Action item:
Copy each line of the data that has "target" in it.

[Dataset entries]
____

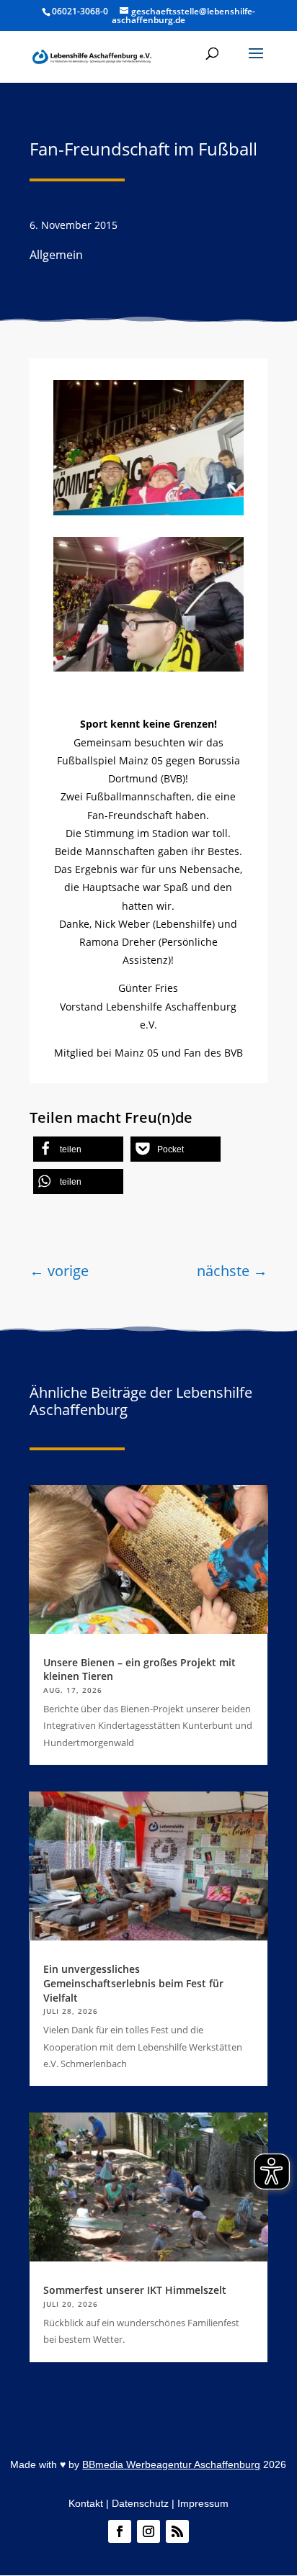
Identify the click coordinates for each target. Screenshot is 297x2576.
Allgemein (56, 255)
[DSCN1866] (148, 511)
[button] (255, 62)
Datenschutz (140, 2503)
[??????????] (148, 667)
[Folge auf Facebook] (119, 2531)
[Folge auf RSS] (177, 2531)
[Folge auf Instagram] (148, 2531)
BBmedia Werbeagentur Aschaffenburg (171, 2464)
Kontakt (85, 2503)
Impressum (203, 2503)
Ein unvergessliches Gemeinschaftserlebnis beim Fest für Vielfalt (133, 1983)
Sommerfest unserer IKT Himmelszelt (134, 2290)
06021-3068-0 (80, 11)
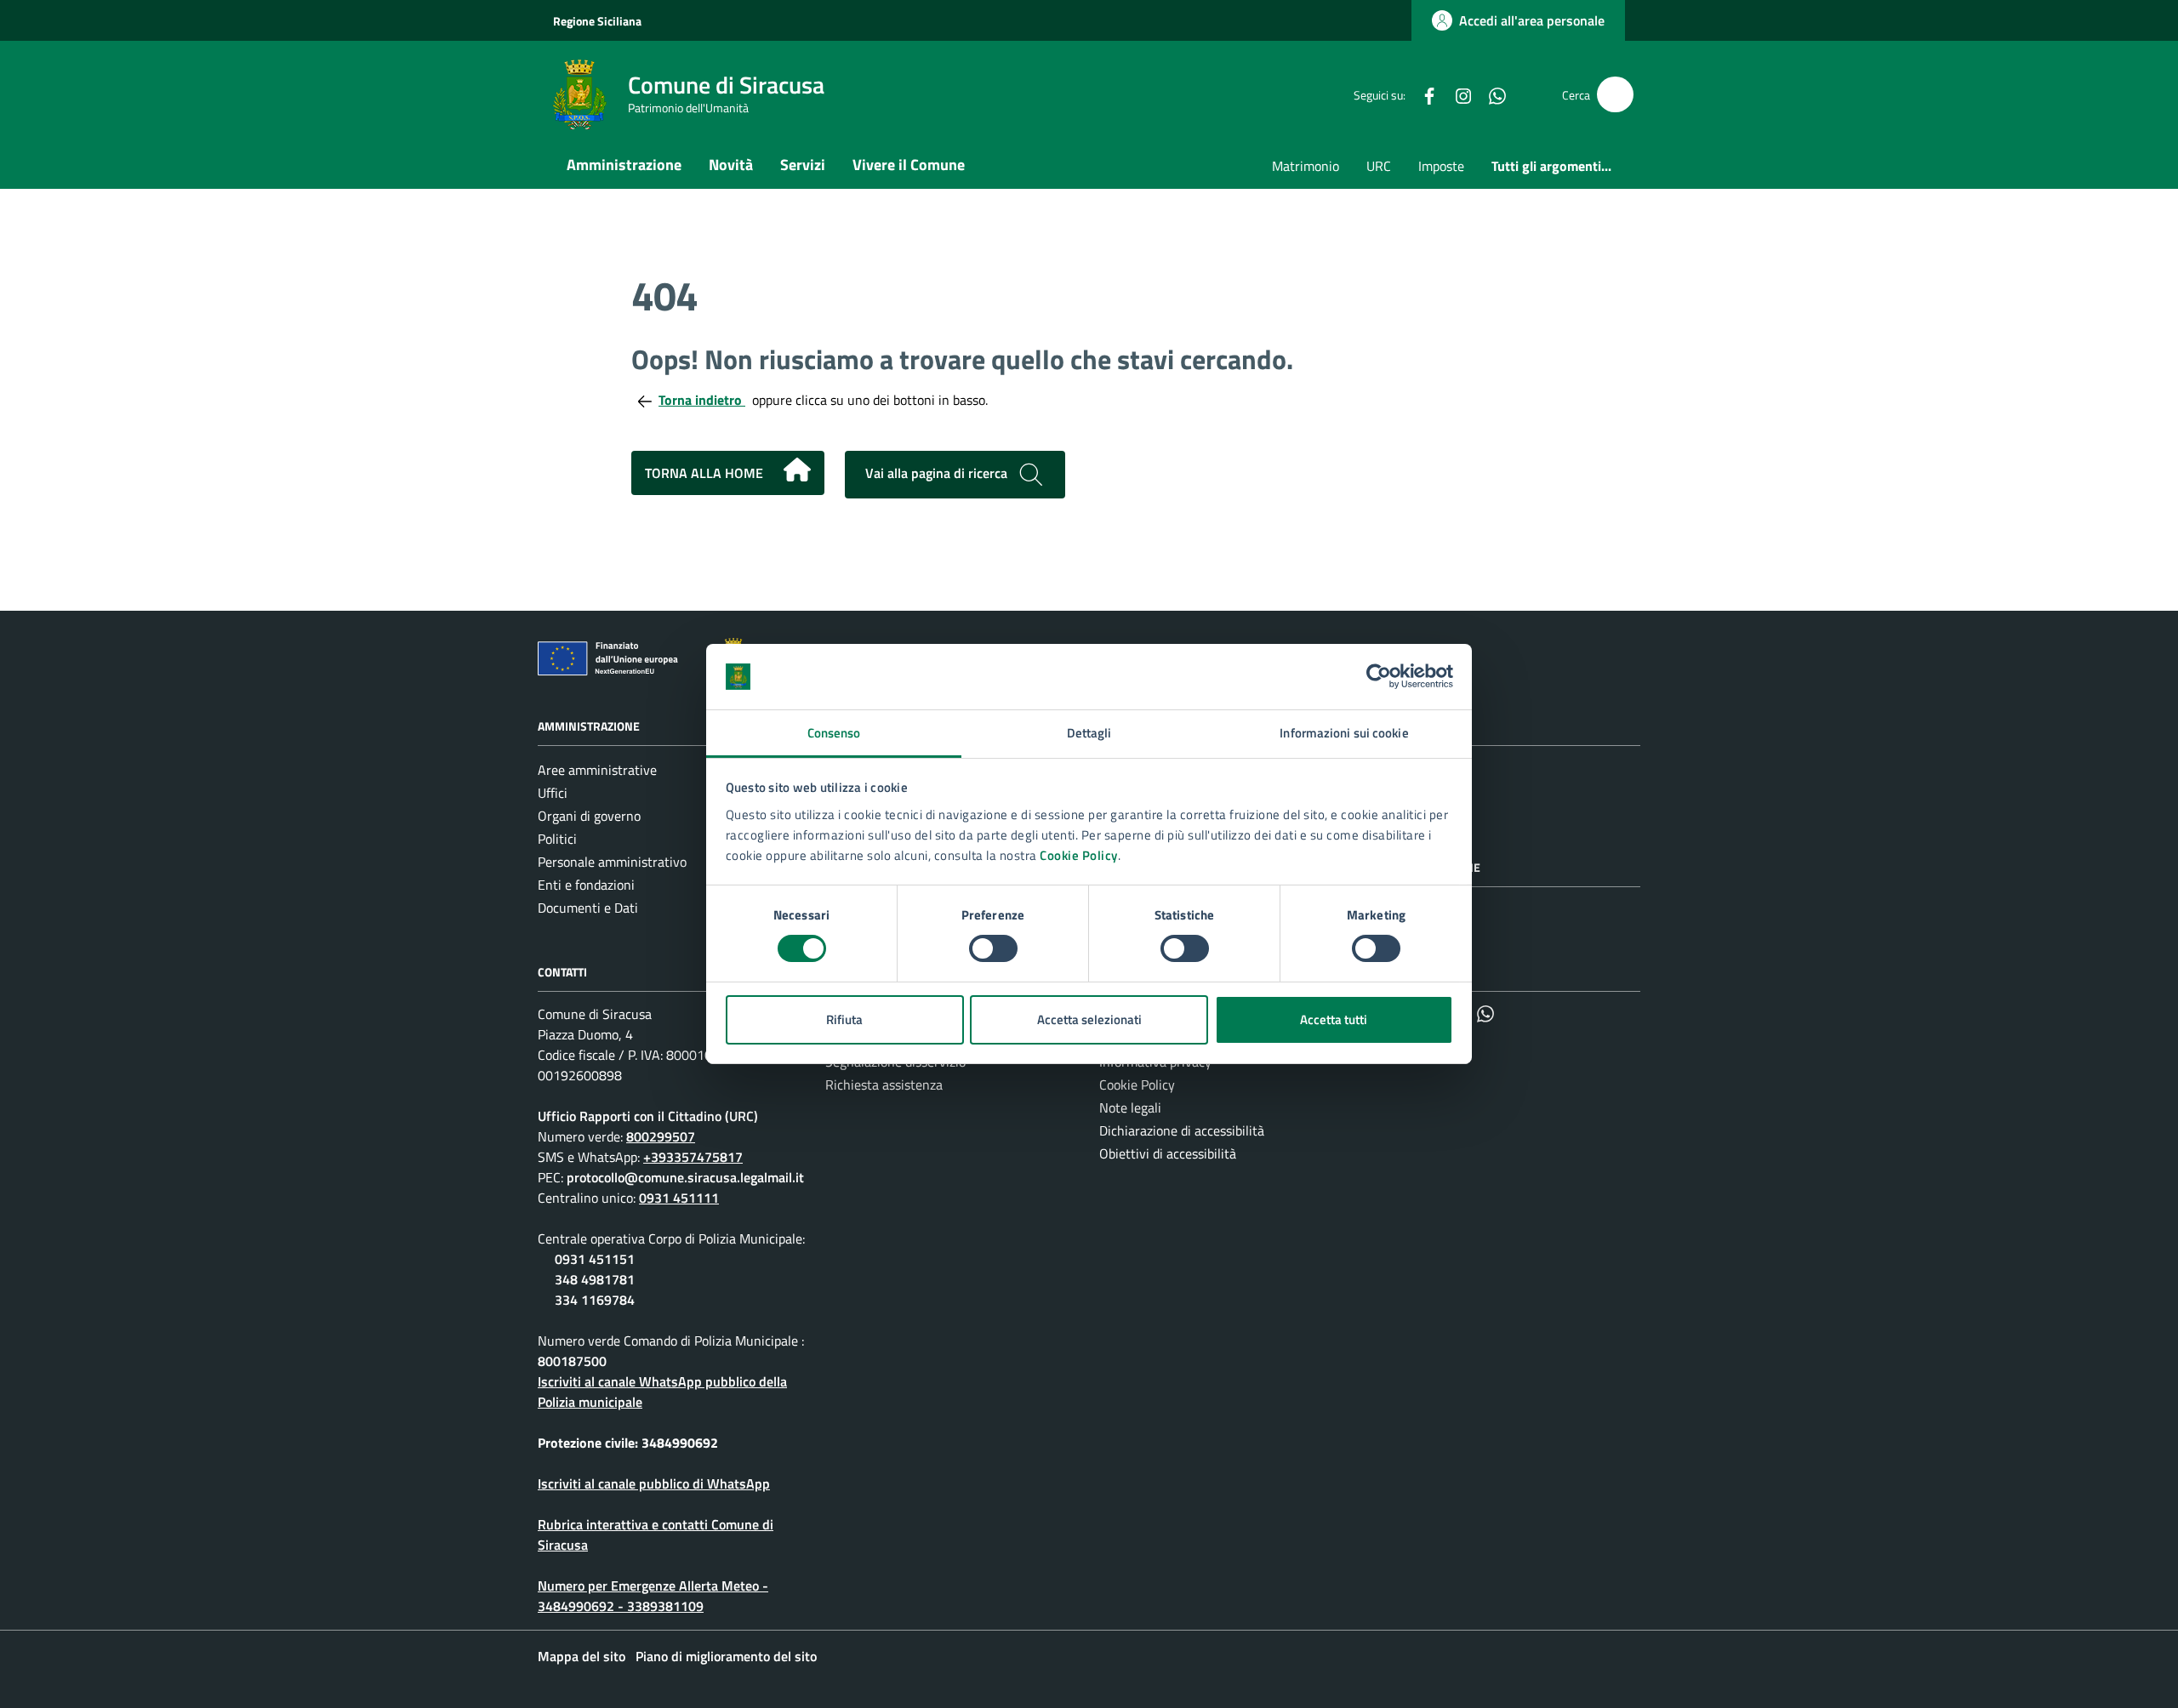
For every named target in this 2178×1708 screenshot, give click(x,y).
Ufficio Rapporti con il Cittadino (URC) (648, 1116)
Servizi (802, 164)
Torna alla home (704, 473)
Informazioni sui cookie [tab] (1344, 733)
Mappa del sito (581, 1656)
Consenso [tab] (834, 733)
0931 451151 (595, 1259)
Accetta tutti (1333, 1019)
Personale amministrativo (612, 861)
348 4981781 (595, 1279)
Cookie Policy (1079, 855)
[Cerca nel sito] (1615, 95)
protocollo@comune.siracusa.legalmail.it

____

Written solution:
Identify the click coordinates for each target. Screenshot is 297x2576.
For every named target in this 2178×1708 screenshot, give click(x,y).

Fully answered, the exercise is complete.